**Your task**
Copy out, from the data below, each line in which the word "agent" occurs.
============================================================
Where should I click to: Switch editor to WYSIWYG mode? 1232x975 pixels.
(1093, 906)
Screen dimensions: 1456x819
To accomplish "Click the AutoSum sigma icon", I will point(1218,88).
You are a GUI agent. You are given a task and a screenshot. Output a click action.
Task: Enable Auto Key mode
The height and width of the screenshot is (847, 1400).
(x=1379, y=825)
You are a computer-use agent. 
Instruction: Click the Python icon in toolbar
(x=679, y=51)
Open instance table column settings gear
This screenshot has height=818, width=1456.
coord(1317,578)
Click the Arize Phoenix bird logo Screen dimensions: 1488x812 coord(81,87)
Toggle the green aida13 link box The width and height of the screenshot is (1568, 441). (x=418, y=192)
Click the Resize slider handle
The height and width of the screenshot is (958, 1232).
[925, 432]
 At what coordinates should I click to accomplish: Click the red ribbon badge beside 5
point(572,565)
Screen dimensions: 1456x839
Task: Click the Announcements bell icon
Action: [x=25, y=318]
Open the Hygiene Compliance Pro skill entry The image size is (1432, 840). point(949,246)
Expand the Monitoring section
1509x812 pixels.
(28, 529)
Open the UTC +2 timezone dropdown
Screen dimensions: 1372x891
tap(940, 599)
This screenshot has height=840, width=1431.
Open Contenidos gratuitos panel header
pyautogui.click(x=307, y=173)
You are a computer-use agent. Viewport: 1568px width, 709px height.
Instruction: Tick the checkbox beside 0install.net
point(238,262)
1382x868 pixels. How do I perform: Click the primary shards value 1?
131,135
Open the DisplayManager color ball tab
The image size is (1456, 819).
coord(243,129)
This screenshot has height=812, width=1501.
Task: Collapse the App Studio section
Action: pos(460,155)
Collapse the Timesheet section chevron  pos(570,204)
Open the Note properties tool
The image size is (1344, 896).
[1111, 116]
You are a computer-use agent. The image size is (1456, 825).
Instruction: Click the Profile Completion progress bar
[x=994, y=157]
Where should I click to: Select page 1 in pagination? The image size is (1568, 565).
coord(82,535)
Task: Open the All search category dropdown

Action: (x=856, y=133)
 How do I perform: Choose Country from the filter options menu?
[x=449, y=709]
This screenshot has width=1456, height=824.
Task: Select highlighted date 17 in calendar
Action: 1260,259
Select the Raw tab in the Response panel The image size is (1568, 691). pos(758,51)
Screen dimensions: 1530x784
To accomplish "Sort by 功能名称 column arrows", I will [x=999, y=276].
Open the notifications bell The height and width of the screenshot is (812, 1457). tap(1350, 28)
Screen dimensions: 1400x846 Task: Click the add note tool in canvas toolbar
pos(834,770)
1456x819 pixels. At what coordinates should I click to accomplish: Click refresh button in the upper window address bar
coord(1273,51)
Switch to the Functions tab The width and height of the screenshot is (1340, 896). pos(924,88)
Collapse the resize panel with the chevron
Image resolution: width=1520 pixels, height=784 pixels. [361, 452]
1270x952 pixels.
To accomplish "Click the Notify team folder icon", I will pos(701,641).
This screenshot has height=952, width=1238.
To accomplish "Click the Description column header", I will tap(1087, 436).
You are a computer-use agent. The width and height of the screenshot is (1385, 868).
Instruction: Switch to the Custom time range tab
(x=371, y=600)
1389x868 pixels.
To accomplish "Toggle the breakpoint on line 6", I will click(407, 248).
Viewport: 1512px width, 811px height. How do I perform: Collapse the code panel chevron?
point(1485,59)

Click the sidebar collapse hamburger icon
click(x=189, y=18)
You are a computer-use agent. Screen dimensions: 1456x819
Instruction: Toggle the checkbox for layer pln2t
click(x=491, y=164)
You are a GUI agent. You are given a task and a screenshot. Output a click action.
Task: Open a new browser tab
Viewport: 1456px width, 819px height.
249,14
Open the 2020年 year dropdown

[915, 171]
============================================================
**Response to the task**
You are a GUI agent. You are given a task and a screenshot. Output a click action.
You are a computer-use agent. 
You are a computer-use agent. Viewport: 1568px width, 709px height.
You are a computer-use agent. The image size is (1456, 825).
You are a computer-use agent. The width and height of the screenshot is (1385, 868).
You are a computer-use agent. Screen dimensions: 1456x819
You are a GUI agent. You are given a task and a screenshot. Output a click action.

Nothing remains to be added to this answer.